Various reports have suggested that receptor glycosylation modification may in fact be the invisible link connecting ligand-binding and receptor dimerization. A novel organizational signaling platform linked to the glycosylated receptor tyrosine kinases (RTK) (e.g., EGFR, TrkA, insulin) and TOLL-like receptors induced receptor activation process, all of which are known to play major roles in tumorigenesis. This signaling paradigm proposes that ligand binding to its receptor on the cell surface induces a conformational change of the receptor to initiate MMP-9 activation to induce Neu1. Activated Neu1 hydrolyzes α-2,3-sialyl residues linked to β-galactosides, which are distant from the ligand binding sites.

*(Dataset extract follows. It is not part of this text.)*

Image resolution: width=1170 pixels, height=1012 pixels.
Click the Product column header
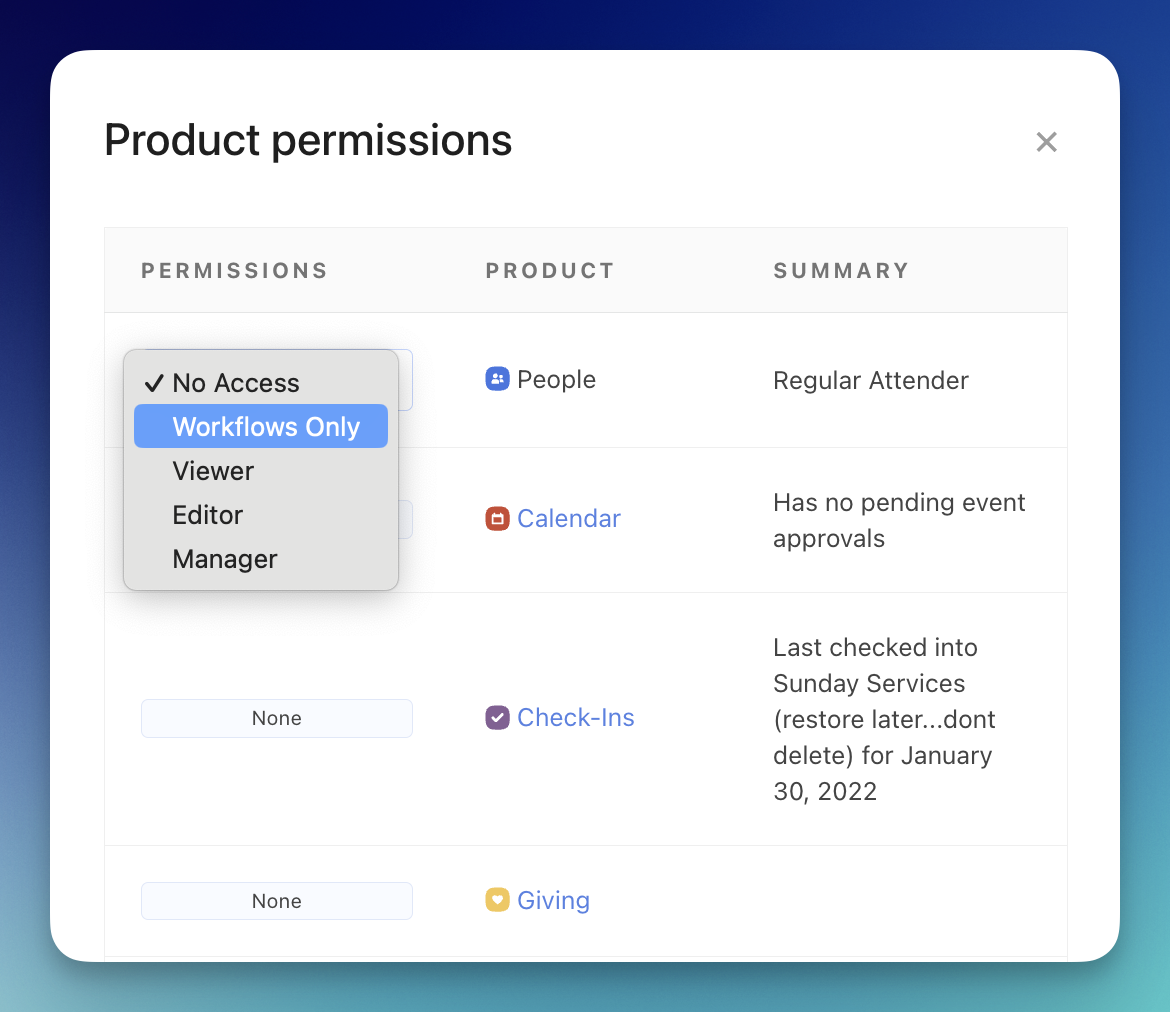click(x=550, y=271)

These findings predict a prerequisite desialylation process by activated Neu1 enabling the removal of steric hindrance to receptor association. The importance of these findings signify an innovative and promising entirely new targeted therapy for cancer. The role of mammalian neuraminidase-1 (Neu1) in complex with matrix metalloproteinase-9 and G-protein coupled receptor tethered to RTKs and TLRs is identified as a major target in the multi-stage of tumorigenesis. Preclinical studies support an entirely new cancer therapy targeting different growth factor receptors, tumor neovascularization, chemo-resistance of tumors, immune-mediated tumorigenesis and the development of tissue invasion and metastasis. Evidence exposing the link connecting growth factor-binding and immune-mediated tumorigenesis to this novel receptor-signaling paradigm will be presented in its current relationship to pancreatic, ovarian and triple-negative breast cancers.